→ DATA EXTRACT
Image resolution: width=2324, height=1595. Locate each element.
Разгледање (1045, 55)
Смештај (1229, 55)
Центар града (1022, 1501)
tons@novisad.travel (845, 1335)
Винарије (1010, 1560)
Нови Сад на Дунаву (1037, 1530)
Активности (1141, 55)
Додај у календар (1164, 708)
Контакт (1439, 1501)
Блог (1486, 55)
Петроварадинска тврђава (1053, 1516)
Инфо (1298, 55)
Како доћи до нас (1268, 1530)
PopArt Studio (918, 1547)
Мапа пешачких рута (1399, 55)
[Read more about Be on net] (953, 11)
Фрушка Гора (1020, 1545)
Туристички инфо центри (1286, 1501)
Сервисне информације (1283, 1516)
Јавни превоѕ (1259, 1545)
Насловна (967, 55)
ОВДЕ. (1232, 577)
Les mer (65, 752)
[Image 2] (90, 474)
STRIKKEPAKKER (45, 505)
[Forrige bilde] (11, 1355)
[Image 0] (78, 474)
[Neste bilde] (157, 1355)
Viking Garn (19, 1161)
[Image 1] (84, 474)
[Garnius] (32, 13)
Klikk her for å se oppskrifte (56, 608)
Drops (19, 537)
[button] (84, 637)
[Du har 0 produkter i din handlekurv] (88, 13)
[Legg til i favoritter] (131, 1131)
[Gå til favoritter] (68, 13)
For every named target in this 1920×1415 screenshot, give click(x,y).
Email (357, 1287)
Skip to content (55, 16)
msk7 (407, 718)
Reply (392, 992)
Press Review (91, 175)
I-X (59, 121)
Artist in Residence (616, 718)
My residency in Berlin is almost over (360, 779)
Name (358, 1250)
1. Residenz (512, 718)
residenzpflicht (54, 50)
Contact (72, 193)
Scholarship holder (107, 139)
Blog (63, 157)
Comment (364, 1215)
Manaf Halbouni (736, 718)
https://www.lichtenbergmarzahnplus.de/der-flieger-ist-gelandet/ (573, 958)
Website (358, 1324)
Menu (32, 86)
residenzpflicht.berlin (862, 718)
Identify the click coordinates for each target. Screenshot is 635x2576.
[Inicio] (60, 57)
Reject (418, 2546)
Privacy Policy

→ WORK ITEM
Copy out all lines of the listing where the word "residenzpflicht" appears.

→ ANSWER TO THIS TASK
residenzpflicht (54, 50)
residenzpflicht.berlin (862, 718)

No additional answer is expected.